WHAT THE EXERCISE ASKS
Write out all the items below again, swapping "GUI agent" for "interface assistant" wherever it occurs and leaving everything else unchanged.

INPUT
+===+
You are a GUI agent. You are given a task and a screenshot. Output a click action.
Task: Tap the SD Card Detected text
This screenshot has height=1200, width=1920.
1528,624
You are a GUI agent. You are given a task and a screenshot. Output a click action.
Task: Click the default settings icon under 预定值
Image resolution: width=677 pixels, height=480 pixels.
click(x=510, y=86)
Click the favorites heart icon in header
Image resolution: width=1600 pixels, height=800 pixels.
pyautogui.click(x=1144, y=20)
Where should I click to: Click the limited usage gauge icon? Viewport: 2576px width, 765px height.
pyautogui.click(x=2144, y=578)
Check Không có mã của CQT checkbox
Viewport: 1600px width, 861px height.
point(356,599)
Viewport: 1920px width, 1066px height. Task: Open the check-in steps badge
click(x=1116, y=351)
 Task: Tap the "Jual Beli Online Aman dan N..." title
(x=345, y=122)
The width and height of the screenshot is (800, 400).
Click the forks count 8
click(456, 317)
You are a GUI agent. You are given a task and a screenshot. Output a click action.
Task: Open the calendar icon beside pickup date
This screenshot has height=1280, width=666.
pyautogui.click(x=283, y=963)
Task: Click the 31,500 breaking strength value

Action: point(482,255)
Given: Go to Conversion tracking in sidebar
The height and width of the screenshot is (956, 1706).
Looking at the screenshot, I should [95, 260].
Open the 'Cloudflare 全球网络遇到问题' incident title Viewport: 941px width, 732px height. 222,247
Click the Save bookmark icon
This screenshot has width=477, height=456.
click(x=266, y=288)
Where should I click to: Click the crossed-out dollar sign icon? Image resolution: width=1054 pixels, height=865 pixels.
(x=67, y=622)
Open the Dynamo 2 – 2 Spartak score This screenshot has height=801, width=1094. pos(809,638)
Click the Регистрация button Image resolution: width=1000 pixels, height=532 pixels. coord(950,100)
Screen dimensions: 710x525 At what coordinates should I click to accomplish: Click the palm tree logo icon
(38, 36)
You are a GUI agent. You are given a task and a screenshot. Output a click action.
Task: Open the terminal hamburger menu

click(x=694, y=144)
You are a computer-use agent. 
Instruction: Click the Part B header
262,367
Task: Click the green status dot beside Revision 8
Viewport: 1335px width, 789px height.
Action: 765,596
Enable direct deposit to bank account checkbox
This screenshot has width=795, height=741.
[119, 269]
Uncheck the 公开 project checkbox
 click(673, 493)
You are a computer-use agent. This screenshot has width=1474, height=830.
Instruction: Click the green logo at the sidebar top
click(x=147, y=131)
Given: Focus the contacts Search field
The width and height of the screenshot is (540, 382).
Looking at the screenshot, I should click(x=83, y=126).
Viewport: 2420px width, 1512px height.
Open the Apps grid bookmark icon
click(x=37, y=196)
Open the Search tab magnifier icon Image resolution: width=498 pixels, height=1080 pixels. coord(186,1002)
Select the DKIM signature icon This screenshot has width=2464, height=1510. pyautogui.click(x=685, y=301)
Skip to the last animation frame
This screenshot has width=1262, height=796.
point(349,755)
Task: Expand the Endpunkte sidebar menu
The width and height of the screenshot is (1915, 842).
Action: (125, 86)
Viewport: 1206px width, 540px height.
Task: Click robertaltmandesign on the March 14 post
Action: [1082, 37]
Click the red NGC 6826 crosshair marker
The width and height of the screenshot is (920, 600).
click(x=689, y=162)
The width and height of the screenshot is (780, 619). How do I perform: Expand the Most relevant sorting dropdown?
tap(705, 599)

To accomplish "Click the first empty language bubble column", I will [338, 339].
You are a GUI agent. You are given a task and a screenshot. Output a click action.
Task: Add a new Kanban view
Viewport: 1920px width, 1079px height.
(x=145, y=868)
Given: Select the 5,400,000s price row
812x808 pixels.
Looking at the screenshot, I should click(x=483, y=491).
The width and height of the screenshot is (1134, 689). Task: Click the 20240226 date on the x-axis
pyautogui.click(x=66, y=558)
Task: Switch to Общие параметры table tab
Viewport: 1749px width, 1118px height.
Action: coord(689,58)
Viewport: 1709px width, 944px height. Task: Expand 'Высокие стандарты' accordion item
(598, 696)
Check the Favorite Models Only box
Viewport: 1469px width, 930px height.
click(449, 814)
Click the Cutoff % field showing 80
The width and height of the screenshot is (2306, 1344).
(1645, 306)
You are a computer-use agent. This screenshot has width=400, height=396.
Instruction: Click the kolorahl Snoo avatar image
+===+
RESULT OF THIS EXERCISE
You are a interface assistant. You are given a task and a screenshot. Output a click action.
Task: Tap the SD Card Detected text
This screenshot has height=1200, width=1920.
1528,624
You are a interface assistant. You are given a task and a screenshot. Output a click action.
Task: Click the default settings icon under 预定值
Image resolution: width=677 pixels, height=480 pixels.
click(x=510, y=86)
Click the favorites heart icon in header
Image resolution: width=1600 pixels, height=800 pixels.
pyautogui.click(x=1144, y=20)
Where should I click to: Click the limited usage gauge icon? Viewport: 2576px width, 765px height.
pyautogui.click(x=2144, y=578)
Check Không có mã của CQT checkbox
Viewport: 1600px width, 861px height.
point(356,599)
Viewport: 1920px width, 1066px height. Task: Open the check-in steps badge
click(x=1116, y=351)
 Task: Tap the "Jual Beli Online Aman dan N..." title
(x=345, y=122)
The width and height of the screenshot is (800, 400).
Click the forks count 8
click(456, 317)
You are a interface assistant. You are given a task and a screenshot. Output a click action.
Task: Open the calendar icon beside pickup date
This screenshot has height=1280, width=666.
pyautogui.click(x=283, y=963)
Task: Click the 31,500 breaking strength value

Action: point(482,255)
Given: Go to Conversion tracking in sidebar
The height and width of the screenshot is (956, 1706).
Looking at the screenshot, I should [95, 260].
Open the 'Cloudflare 全球网络遇到问题' incident title Viewport: 941px width, 732px height. 222,247
Click the Save bookmark icon
This screenshot has width=477, height=456.
click(x=266, y=288)
Where should I click to: Click the crossed-out dollar sign icon? Image resolution: width=1054 pixels, height=865 pixels.
(x=67, y=622)
Open the Dynamo 2 – 2 Spartak score This screenshot has height=801, width=1094. pos(809,638)
Click the Регистрация button Image resolution: width=1000 pixels, height=532 pixels. coord(950,100)
Screen dimensions: 710x525 At what coordinates should I click to accomplish: Click the palm tree logo icon
(38, 36)
You are a interface assistant. You are given a task and a screenshot. Output a click action.
Task: Open the terminal hamburger menu

click(x=694, y=144)
You are a computer-use agent. 
Instruction: Click the Part B header
262,367
Task: Click the green status dot beside Revision 8
Viewport: 1335px width, 789px height.
Action: 765,596
Enable direct deposit to bank account checkbox
This screenshot has width=795, height=741.
[119, 269]
Uncheck the 公开 project checkbox
 click(673, 493)
You are a computer-use agent. This screenshot has width=1474, height=830.
Instruction: Click the green logo at the sidebar top
click(x=147, y=131)
Given: Focus the contacts Search field
The width and height of the screenshot is (540, 382).
Looking at the screenshot, I should click(x=83, y=126).
Viewport: 2420px width, 1512px height.
Open the Apps grid bookmark icon
click(x=37, y=196)
Open the Search tab magnifier icon Image resolution: width=498 pixels, height=1080 pixels. coord(186,1002)
Select the DKIM signature icon This screenshot has width=2464, height=1510. pyautogui.click(x=685, y=301)
Skip to the last animation frame
This screenshot has width=1262, height=796.
point(349,755)
Task: Expand the Endpunkte sidebar menu
The width and height of the screenshot is (1915, 842).
Action: (125, 86)
Viewport: 1206px width, 540px height.
Task: Click robertaltmandesign on the March 14 post
Action: [1082, 37]
Click the red NGC 6826 crosshair marker
The width and height of the screenshot is (920, 600).
click(x=689, y=162)
The width and height of the screenshot is (780, 619). How do I perform: Expand the Most relevant sorting dropdown?
tap(705, 599)

To accomplish "Click the first empty language bubble column", I will [338, 339].
You are a interface assistant. You are given a task and a screenshot. Output a click action.
Task: Add a new Kanban view
Viewport: 1920px width, 1079px height.
(x=145, y=868)
Given: Select the 5,400,000s price row
812x808 pixels.
Looking at the screenshot, I should click(x=483, y=491).
The width and height of the screenshot is (1134, 689). Task: Click the 20240226 date on the x-axis
pyautogui.click(x=66, y=558)
Task: Switch to Общие параметры table tab
Viewport: 1749px width, 1118px height.
Action: coord(689,58)
Viewport: 1709px width, 944px height. Task: Expand 'Высокие стандарты' accordion item
(598, 696)
Check the Favorite Models Only box
Viewport: 1469px width, 930px height.
click(449, 814)
Click the Cutoff % field showing 80
The width and height of the screenshot is (2306, 1344).
(1645, 306)
You are a computer-use agent. This screenshot has width=400, height=396.
Instruction: Click the kolorahl Snoo avatar image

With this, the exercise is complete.